N-Acetyl-L-alanine or N-Acetylalanine, belongs to the class of organic compounds known as N-acyl-alpha amino acids. N-acyl-alpha amino acids are compounds containing an alpha amino acid which bears an acyl group at its terminal nitrogen atom. N-Acetyl-L-alanine can also be classified as an alpha amino acid or a derivatized alpha amino acid. Technically, N-alpha-Acetyl-L-alanine is a biologically available N-terminal capped form of the proteinogenic alpha amino acid L-alanine. N-acetyl amino acids can be produced either via direct synthesis of specific N-acetyltransferases or via the proteolytic degradation of N-acetylated proteins by specific hydrolases.

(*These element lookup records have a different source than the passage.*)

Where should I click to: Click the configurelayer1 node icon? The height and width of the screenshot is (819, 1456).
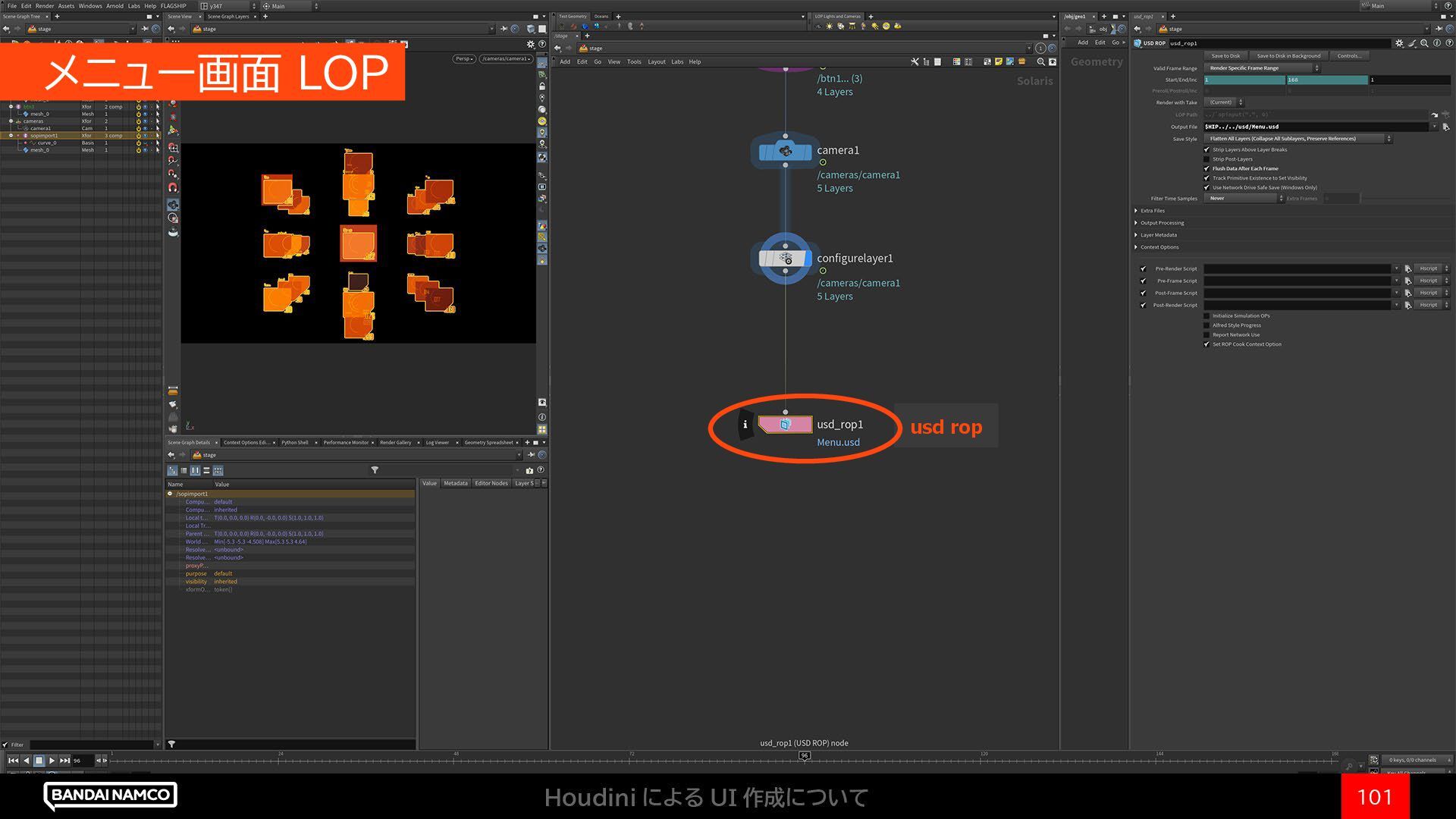coord(785,259)
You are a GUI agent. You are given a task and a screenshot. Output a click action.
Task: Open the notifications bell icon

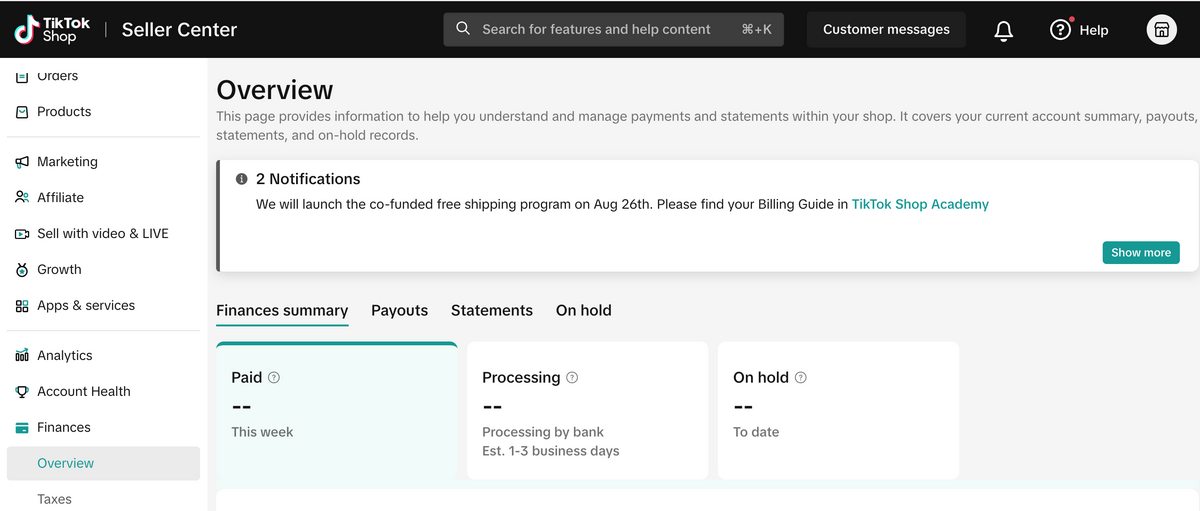coord(1003,30)
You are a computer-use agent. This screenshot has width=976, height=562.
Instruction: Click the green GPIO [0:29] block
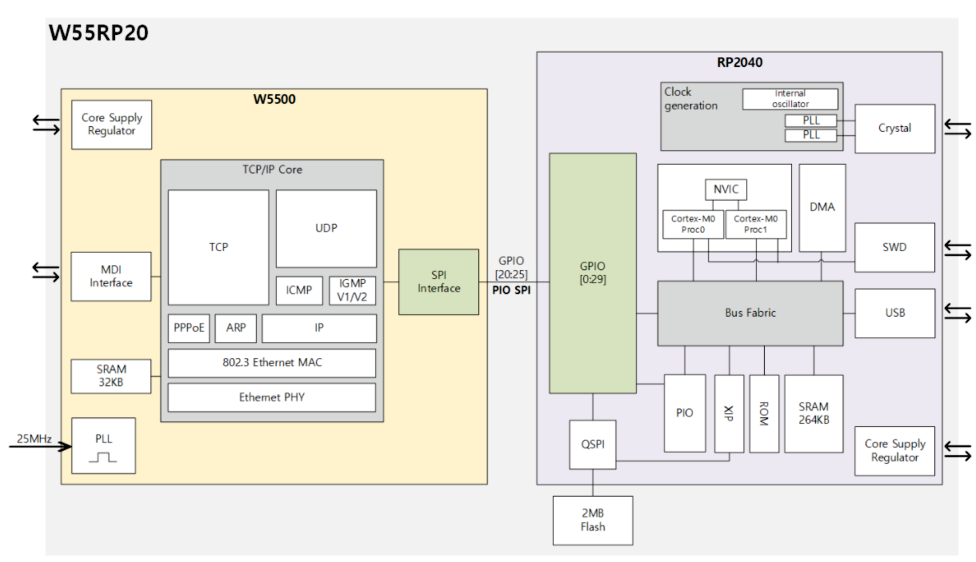coord(592,272)
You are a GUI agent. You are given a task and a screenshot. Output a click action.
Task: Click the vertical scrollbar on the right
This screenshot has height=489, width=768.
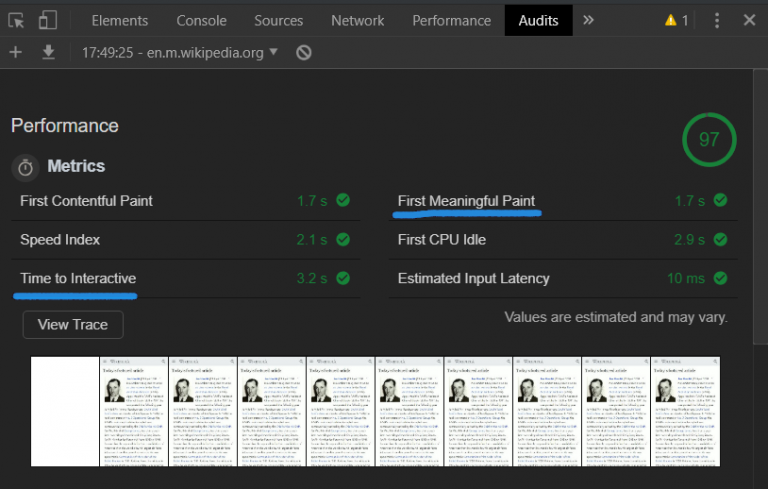click(x=760, y=207)
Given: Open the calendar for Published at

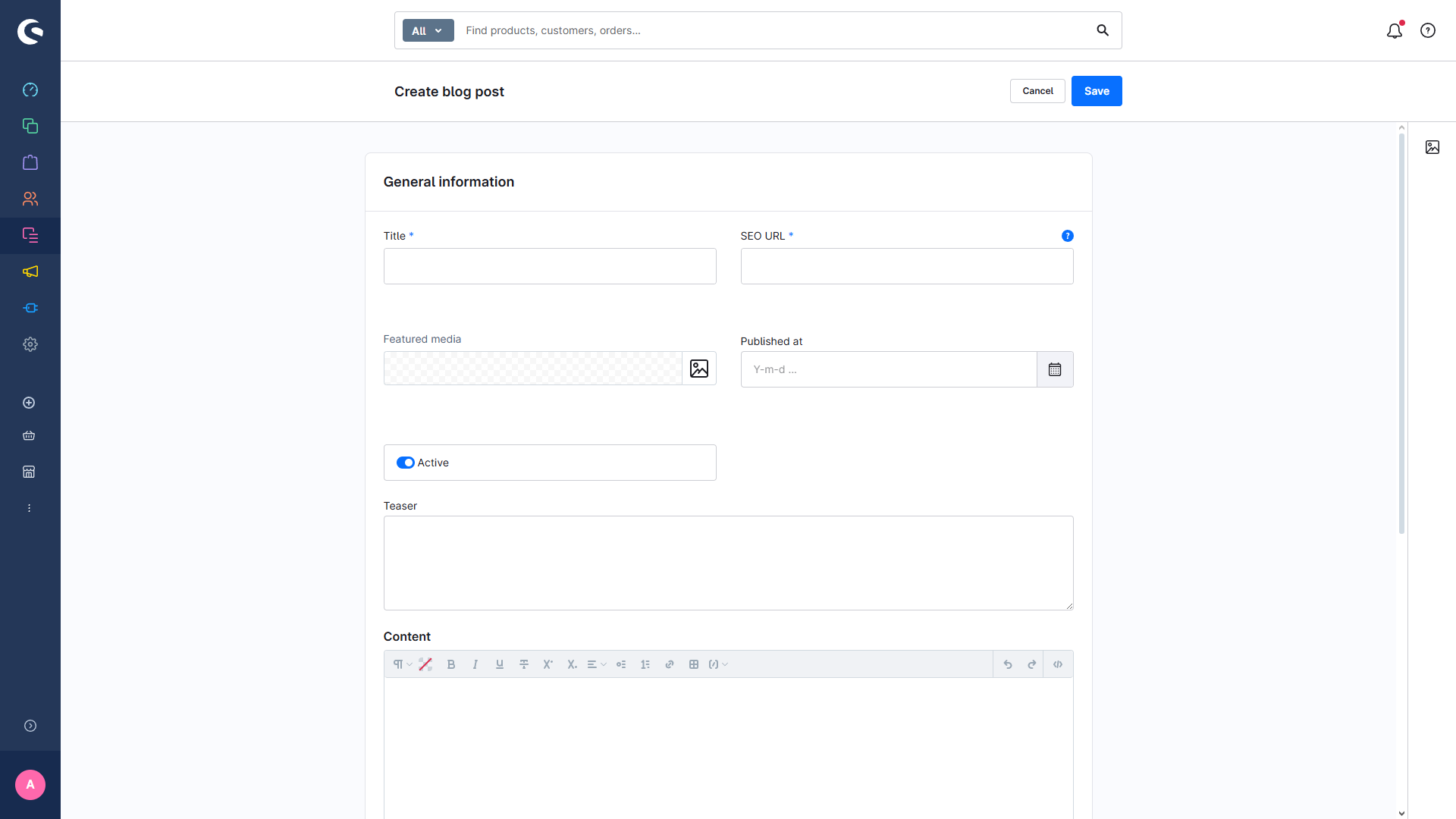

N-terminal acetylation of proteins is a widespread and highly conserved process in eukaryotes that is involved in protection and stability of proteins. N-Acetyl-L-alanine is a product of the enzyme known as ribosomal alanine N-acetyltransferase (EC 2.3.1.128) which catalyzes the transfer of the acetyl group of acetyl CoA to proteins bearing an N-terminal alanine. Excessive amounts N-acetyl amino acids can be detected in the urine with individuals with aminoacylase I deficiency, a genetic disorder. Individuals with aminoacylase I deficiency will experience convulsions, hearing loss and difficulty feeding. Many N-acetylamino acids, including N-acetylalanine, are classified as uremic toxins. Uremic toxins are a diverse group of endogenously produced molecules that, if not properly cleared or eliminated by the kidneys, can cause kidney damage, cardiovascular disease and neurological deficits.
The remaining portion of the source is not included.